Noch nie ein Auto auf der LS überholt, welches brav mit 98 km/h dahin tuckerte oder eine Oma welche innerorts krampfhaft versucht sich an die 50 km/h heran zu tasten oder einfach mal aus Spaß an der Freude mal kurz aufs Gaspedal getreten usw ...............wenn ja, wärest du arm und ohne Führerschein, wenn alle 10 m ein Blitzer stünde.
wie auch immer, jedem das seine, aber mit Typen wie dir, würde ich nie auf Tour gehen.

Es ist der letzte Satz in Deinem Posting, der die vorangehenden Sätze aus der Fragestellung heraus in ein "Ich"-Darstellung bringen.

Somit unterstelle ich Dir, dass Dir die nötige Geduld fehlt mit 2 km/h unter erlaubter Höchstgeschwindigkeit über die Landstraße zu fahren.
Dir ist es auch nur schwer möglich mit weniger als 50 km/h innerorts zu fahren und Du überholst dann lieber (wie schnell bist Du beim Überholen innerorts?) Und aus Freude einfach mal auf's Gaspedal ... an sich nicht schlimm - in Verbindung mit Deinem anderen Text schon.

... dies ist lediglich meine eigene Meinung.
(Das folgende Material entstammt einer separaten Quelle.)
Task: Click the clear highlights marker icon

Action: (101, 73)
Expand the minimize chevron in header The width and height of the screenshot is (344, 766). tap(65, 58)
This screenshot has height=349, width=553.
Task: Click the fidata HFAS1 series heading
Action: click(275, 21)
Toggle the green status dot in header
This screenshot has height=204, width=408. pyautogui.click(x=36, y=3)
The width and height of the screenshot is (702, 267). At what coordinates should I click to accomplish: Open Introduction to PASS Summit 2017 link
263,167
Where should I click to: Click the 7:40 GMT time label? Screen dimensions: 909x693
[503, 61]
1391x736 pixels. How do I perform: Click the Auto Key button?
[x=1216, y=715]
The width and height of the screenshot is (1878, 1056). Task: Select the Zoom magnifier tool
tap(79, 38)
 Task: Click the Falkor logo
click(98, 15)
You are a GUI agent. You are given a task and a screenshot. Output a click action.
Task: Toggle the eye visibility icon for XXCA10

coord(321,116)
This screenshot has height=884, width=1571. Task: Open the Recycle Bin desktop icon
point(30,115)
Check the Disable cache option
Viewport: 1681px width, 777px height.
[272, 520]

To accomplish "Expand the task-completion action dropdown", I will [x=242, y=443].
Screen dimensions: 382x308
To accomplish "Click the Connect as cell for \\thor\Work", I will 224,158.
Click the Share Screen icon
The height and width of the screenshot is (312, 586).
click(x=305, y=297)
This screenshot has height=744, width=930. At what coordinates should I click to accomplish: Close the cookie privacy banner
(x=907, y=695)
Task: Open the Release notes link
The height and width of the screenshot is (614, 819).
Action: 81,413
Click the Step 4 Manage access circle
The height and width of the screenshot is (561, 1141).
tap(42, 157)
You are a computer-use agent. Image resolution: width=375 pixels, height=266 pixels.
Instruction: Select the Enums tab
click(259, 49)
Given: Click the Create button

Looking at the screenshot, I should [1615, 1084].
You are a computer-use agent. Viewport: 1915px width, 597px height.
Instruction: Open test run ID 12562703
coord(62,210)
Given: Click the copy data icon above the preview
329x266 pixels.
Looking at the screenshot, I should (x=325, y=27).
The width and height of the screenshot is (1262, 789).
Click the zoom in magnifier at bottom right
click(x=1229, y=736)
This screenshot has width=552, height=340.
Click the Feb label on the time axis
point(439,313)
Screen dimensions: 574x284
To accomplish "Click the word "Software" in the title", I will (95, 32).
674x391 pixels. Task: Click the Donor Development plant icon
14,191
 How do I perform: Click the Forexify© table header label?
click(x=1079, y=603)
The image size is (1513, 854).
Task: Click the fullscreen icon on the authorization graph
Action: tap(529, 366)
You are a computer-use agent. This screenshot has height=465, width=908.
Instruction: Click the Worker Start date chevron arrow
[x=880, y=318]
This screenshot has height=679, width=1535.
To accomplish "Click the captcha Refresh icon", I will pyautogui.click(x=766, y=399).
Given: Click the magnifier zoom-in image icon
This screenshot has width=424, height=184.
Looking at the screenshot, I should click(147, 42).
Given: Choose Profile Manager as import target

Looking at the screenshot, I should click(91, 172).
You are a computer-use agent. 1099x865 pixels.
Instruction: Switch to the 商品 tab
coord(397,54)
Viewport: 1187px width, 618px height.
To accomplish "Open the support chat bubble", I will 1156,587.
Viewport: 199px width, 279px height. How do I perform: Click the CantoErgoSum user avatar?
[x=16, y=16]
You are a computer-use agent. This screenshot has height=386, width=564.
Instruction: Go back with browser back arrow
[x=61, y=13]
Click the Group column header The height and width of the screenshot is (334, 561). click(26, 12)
Wenn Du möchtest, dass ich eine bessere Meinung von Dir habe, dann drücke Dich einfach anders aus. Und falls Dir die Meinung egal ist, die ich von Dir habe -> absolut normal, nur dann würdest Du nicht so reagieren wie Du reagierst :s
 
Somit unterstelle ich Dir, dass Dir die nötige Geduld fehlt mit 2 km/h unter erlaubter Höchstgeschwindigkeit über die Landstraße zu fahren.
st :s
tja lieber Jokin, du darfst mir gerne unterstellen, dass ich definitiv nicht mit 2 km langsamer als die erlaubte Höchstgeschwindigkeit hinter einem langsameren Auto länger als nötig hinter her fahren werde, aber das mit der fehlenden Geduld, stimmt definitiv nicht, ich beweise nämlich immer viel Geduld beim Warten auf die beste Gelegenheit um schnellstmöglich an diesen Fahrern vorbei zu fahren, aber nur um sie nicht länger als nötig von hinten zu bedrängen. Puuuuuuu, was ein langer Satz.:D

P.S. Wenn ich mich recht erinnere, ist das Überholen in Deutschland noch nicht grundsätzlich verboten.